La très-chère était nue, et, connaissant mon cœur,
Elle n’avait gardé que ses bijoux sonores,
Dont le riche attirail lui donnait l’air vainqueur
Qu’ont dans leurs jours heureux les esclaves des Mores.

 

Quand il jette en dansant son bruit vif et moqueur,
Ce monde rayonnant de métal et de pierre
Me ravit en extase, et j’aime à la fureur
Les choses où le son se mêle à la lumière.

 

Elle était donc couchée et se laissait aimer,
Et du haut du divan elle souriait d’aise
À mon amour profond et doux comme la mer,
Qui vers elle montait comme vers sa falaise.

 

Les yeux fixés sur moi comme un tigre dompté,
D’un air vague et rêveur elle essayait des poses,
Et la candeur unie à la lubricité
Donnait un charme neuf à ses métamorphoses ;

 

Et son bras et sa jambe, et sa cuisse et ses reins,
Polis comme de l’huile, onduleux comme un cygne,
Passaient devant mes yeux clairvoyants et sereins ;
Et son ventre et ses seins, ces grappes de ma vigne,

 

S’avançaient, plus câlins que les Anges du mal,
Pour troubler le repos où mon âme était mise,
Et pour la déranger du rocher de cristal
Où, calme et solitaire, elle s’était assise.

 

Je croyais voir unis par un nouveau dessin
Les hanches de l’Antiope au buste d’un imberbe,
Tant sa taille faisait ressortir son bassin.
Sur ce teint fauve et brun le fard était superbe !

 

– Et la lampe s’étant résignée à mourir,
Comme le foyer seul illuminait la chambre,
Chaque fois qu’il poussait un flamboyant soupir,
Il inondait de sang cette peau couleur d’ambre !



Charles Beaudelaire

("Les fleurs du mal", 1857)

 

 

 

Baudelaire par Étienne CarjatCe poème fait partie des Fleurs du Mal et de la section intitulée « Les Épaves » ou « Les Pièces condamnées ». Composé en 1842 et publié en 1857 dans la première édition du recueil, il fait partie des pièces condamnées lors du procès de 1857 pour « atteinte à la morale publique ». Mais ce poème au lyrisme brûlant et provocant pourrait être interprété aussi selon d’autres voies que celles à laquelle son érotisme marqué nous convie. Baudelaire aime le « Beau bizarre », c’est-à-dire surprenant, non-conformiste et même affleurant derrière des apparences trompeuses. Ce poème pourrait donc être lu comme une « méditation poétique ».

 

I. Un poème érotique et scandaleux : sciemment Baudelaire provoque son lecteur. Mais ne serait-ce pas pour conduire l’esprit grossier vers une voie sans issue ?

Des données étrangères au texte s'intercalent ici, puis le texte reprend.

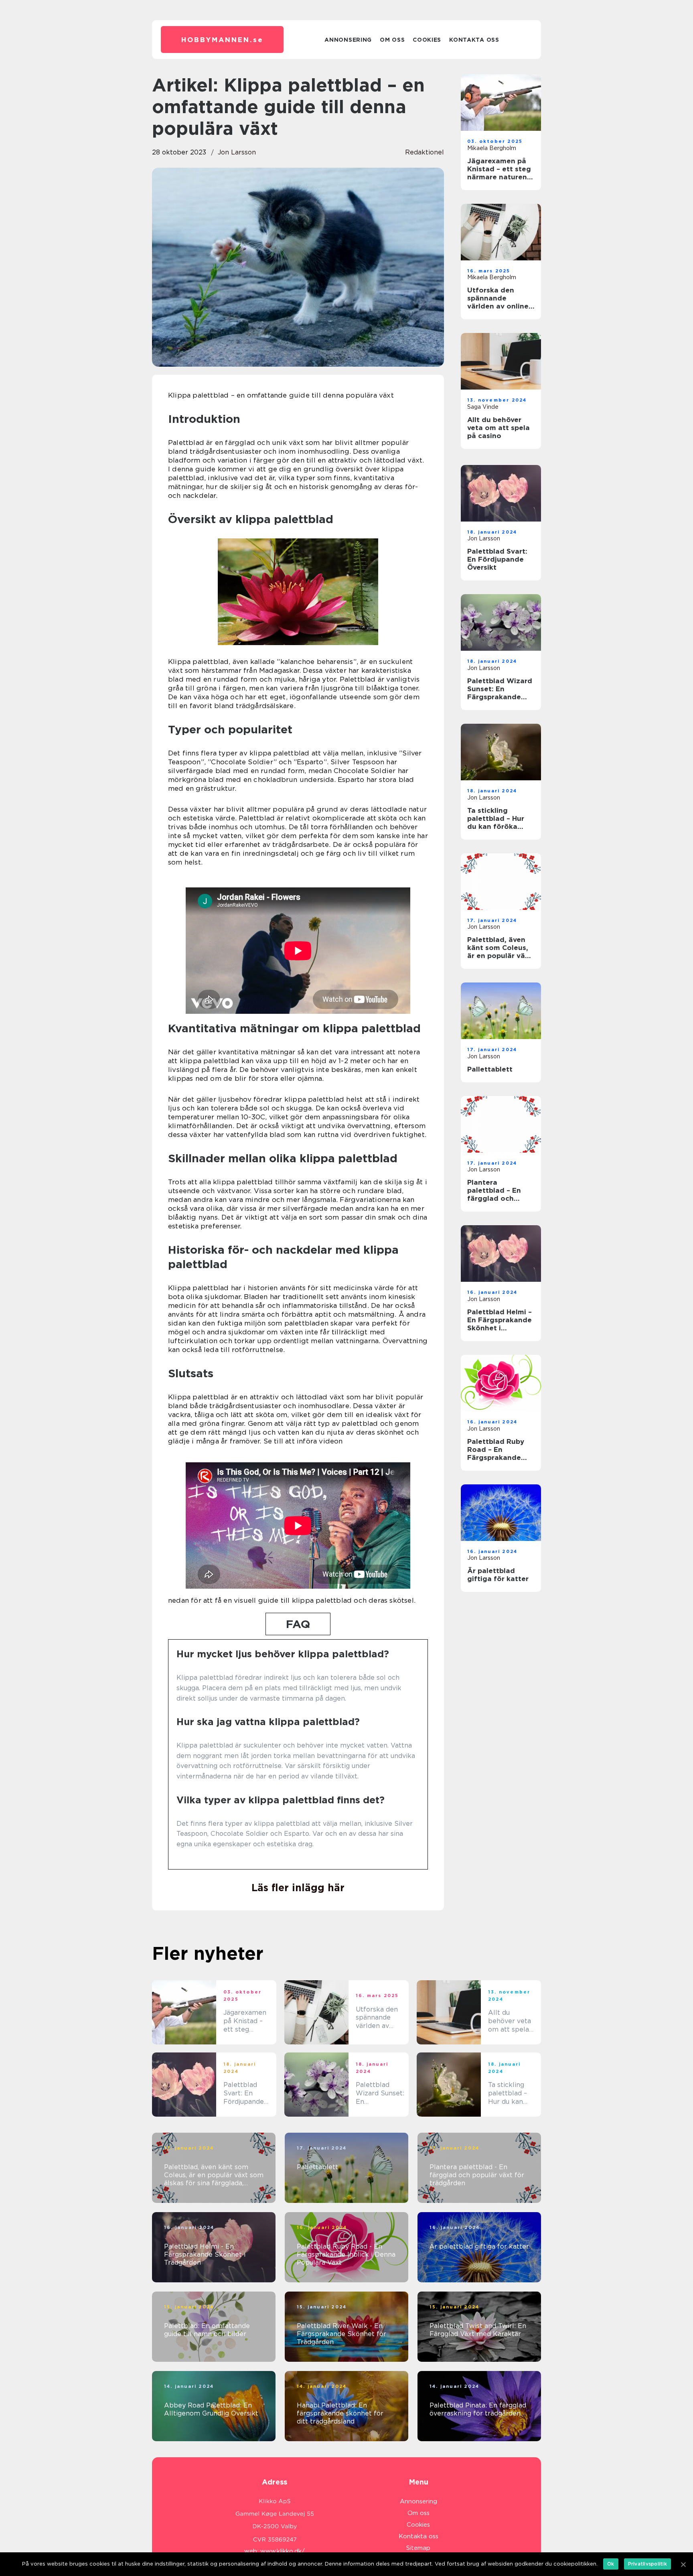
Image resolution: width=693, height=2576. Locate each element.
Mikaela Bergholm (491, 148)
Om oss (392, 40)
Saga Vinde (482, 407)
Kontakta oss (474, 40)
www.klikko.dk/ (282, 2551)
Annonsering (348, 40)
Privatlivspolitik (647, 2564)
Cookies (427, 40)
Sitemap (418, 2548)
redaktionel (424, 152)
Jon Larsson (237, 152)
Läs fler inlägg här (297, 1888)
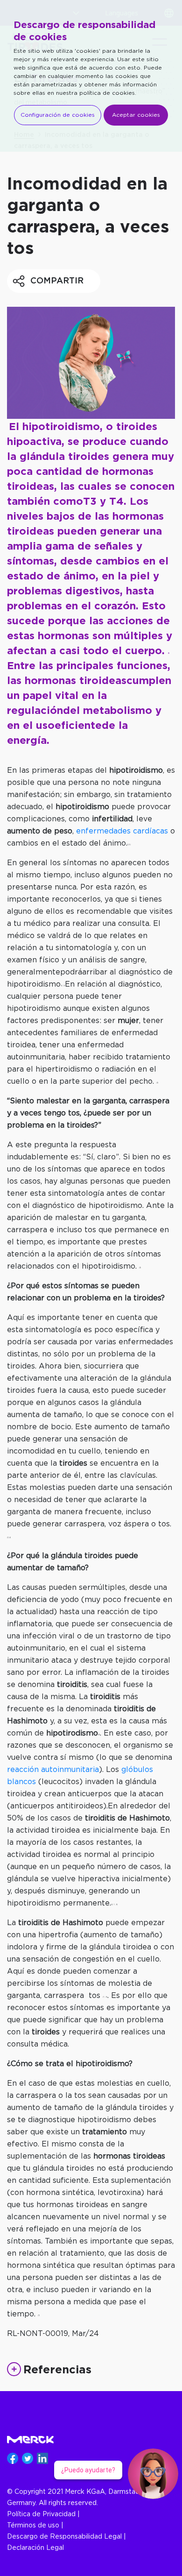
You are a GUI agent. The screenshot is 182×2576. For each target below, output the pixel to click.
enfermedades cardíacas (122, 831)
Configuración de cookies (58, 115)
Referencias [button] (57, 2369)
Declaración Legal (35, 2548)
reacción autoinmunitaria (53, 1769)
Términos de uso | (35, 2525)
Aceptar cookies (136, 115)
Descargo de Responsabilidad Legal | (66, 2537)
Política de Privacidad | (43, 2514)
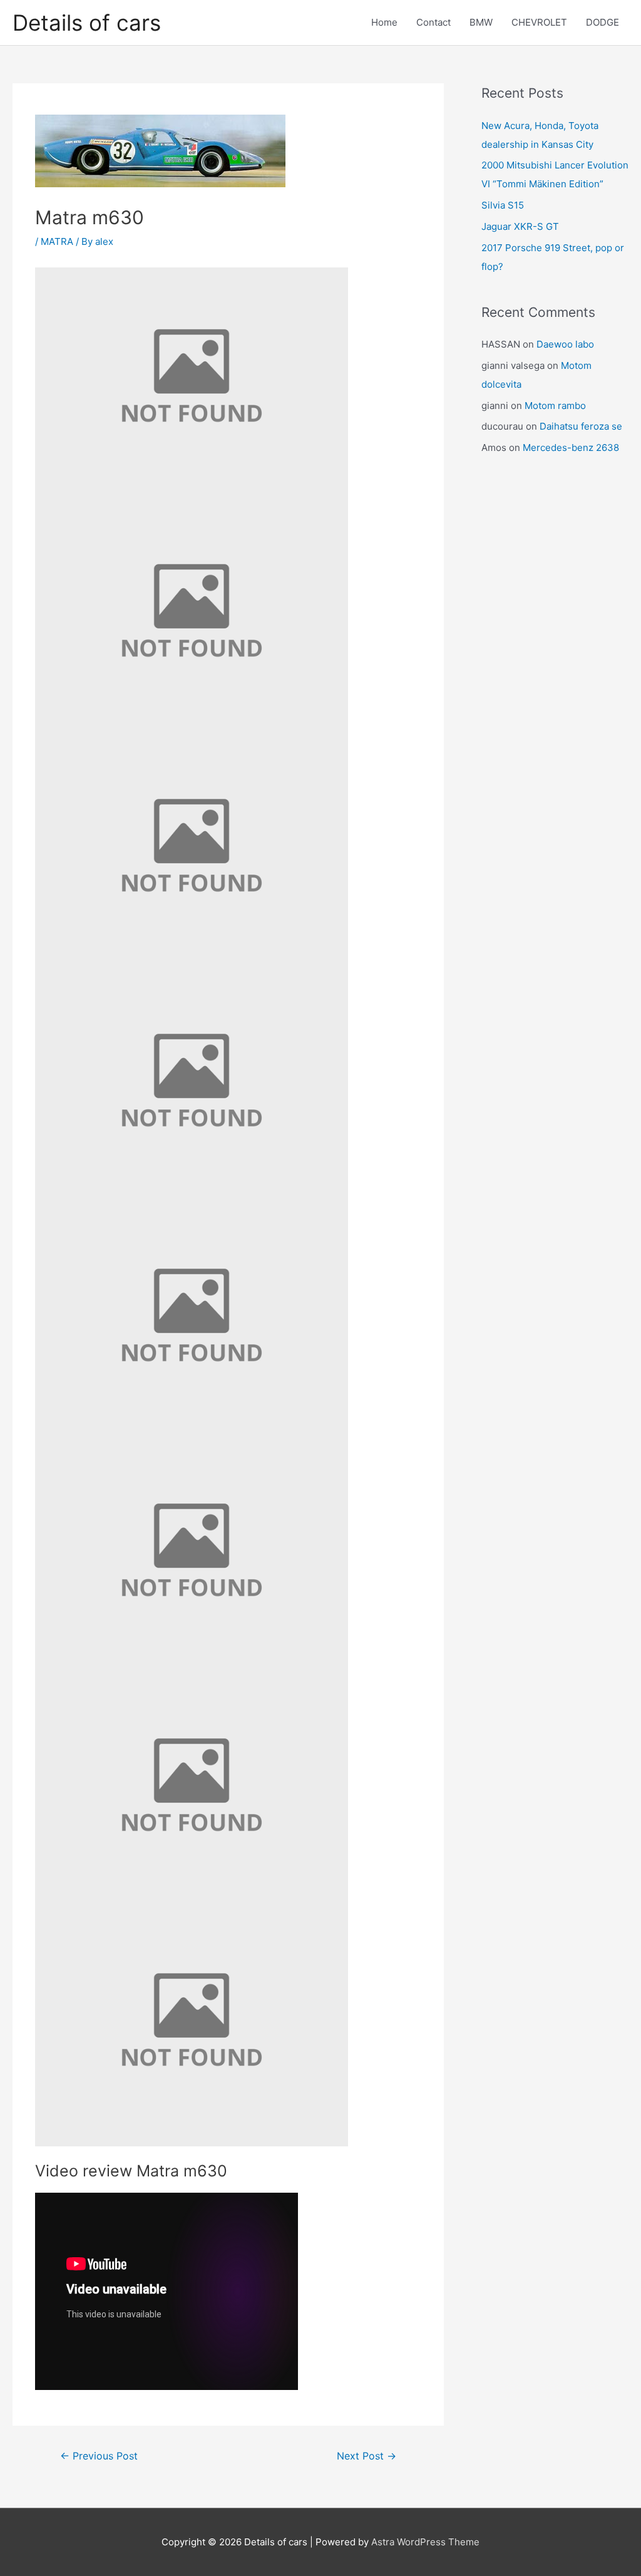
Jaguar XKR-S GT (520, 226)
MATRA (57, 241)
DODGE (602, 22)
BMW (481, 22)
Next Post (366, 2456)
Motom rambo (555, 405)
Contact (433, 22)
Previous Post (99, 2456)
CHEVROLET (539, 22)
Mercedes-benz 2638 (571, 447)
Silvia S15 (502, 205)
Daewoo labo (565, 344)
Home (384, 22)
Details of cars (87, 22)
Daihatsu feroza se (581, 426)
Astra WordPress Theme (425, 2542)
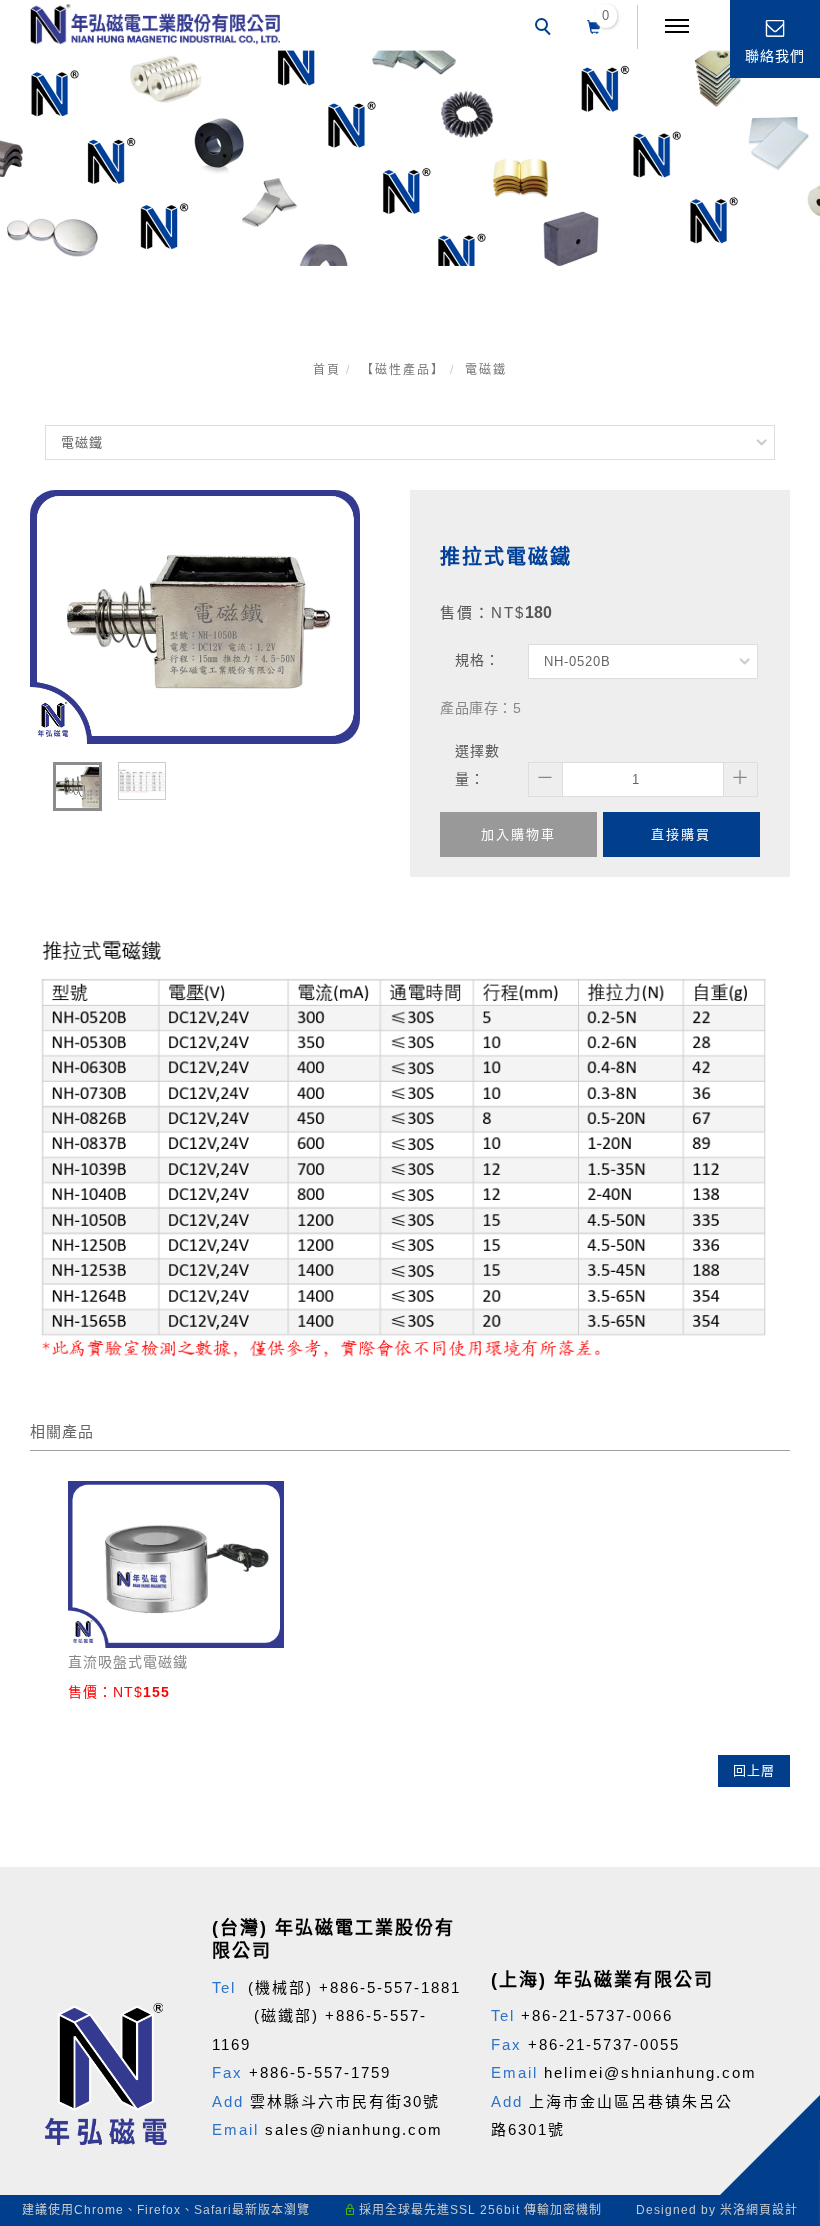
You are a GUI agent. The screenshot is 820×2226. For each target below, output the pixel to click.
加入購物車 (518, 834)
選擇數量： (477, 765)
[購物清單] (594, 25)
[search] (546, 29)
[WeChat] (778, 1721)
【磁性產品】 (403, 370)
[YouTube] (778, 1769)
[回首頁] (155, 24)
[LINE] (778, 1673)
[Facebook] (778, 1625)
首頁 (327, 370)
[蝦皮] (778, 1817)
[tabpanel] (410, 158)
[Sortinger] (778, 1865)
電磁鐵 (486, 370)
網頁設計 (772, 2210)
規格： (477, 660)
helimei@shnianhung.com (650, 2072)
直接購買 (681, 834)
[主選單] (677, 27)
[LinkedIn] (778, 1913)
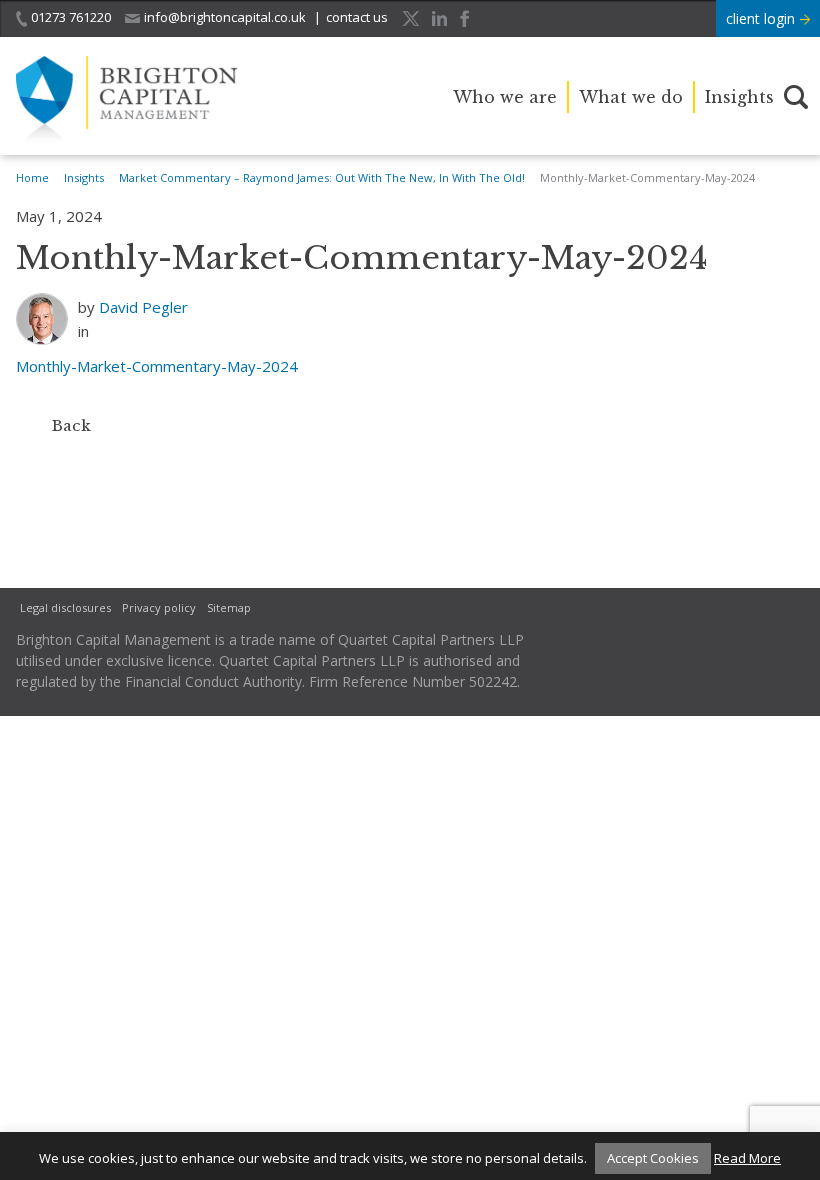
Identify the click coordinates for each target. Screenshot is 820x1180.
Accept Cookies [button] (653, 1158)
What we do (631, 97)
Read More (747, 1158)
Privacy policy (159, 607)
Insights (739, 97)
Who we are (505, 97)
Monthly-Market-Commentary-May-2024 (157, 366)
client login (762, 18)
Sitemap (229, 607)
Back (71, 425)
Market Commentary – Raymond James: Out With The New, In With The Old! (322, 177)
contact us (357, 17)
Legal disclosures (65, 607)
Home (32, 177)
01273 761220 (71, 17)
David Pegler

Baudelaire semble dépeindre une danse de séduction, celle de l’esclave noire pour son maître, dans le harem : il semble que le poète évoque l’inversion des rôles dominant / dominé avec « l’air vainqueur / Qu’ont dans leurs jours heureux les esclaves des Mores ». Nous serions là dans le topos de la danse orientale envoûtante comme avec la danse de Salomé dans Hérodias de Flaubert ou la peinture de Moreau relayée par À rebours d’Huysmans. Notons d’ailleurs dans toutes ces scènes l’alliance de la nudité (explicite ou suggérée) et des bijoux qui rehaussent la beauté féminine. Chez Baudelaire, la nudité est exaltée, comme dans le genre poétique du blason, par l’évocation des attributs sexuels féminins, mais nous notons une focalisation particulière sur les hanches, le bassin et les reins. C’est le triomphe de la femme lascive, tout en courbes, qui évoque peut-être le serpent de la Genèse, la femme sensuelle et tentatrice (Voir poème XXVII ou XXVIII Le serpent qui danse ou À une Madone qui lie la femme tout à la fois à la Vierge et à la vision apocalyptique du péché). Qui est cette femme ? Certains ont voulu y reconnaître une femme que Baudelaire avait aimée et dont il ne cite pas le nom, peut-être la mulâtresse Jeanne Duval car, selon le poète, cette femme était « couchée [sur un] divan », or nous savons que Banville, un poète parnassien contemporain de Baudelaire avait composé une pièce poétique pour Jeanne Duval s’intitulant « le Divan ». On sait par ailleurs que Baudelaire a vu dans sa maîtresse la femme sensuelle, la « muse vénale ». Il existe pourtant une difficulté d’interprétation : Jeanne Duval était haïtienne et donc noire de peau, ce qui est en opposition avec un « teint fauve et brun » et « cette peau couleur d’ambre » dont il est question à la fin. À ce sujet, s’agit-il d’ambre gris, (substance de couleur noire ou grise, striée de jaune ou de rouge, sécrétée par l’intestin des cachalots) ou d’ambre jaune, résine fossile de couleur jaune pâle, utilisée pour la fabrication de bijoux ? Cette interrogation apparemment anodine est plus importante qu’il n’y paraît de prime abord, mais nous y reviendrons.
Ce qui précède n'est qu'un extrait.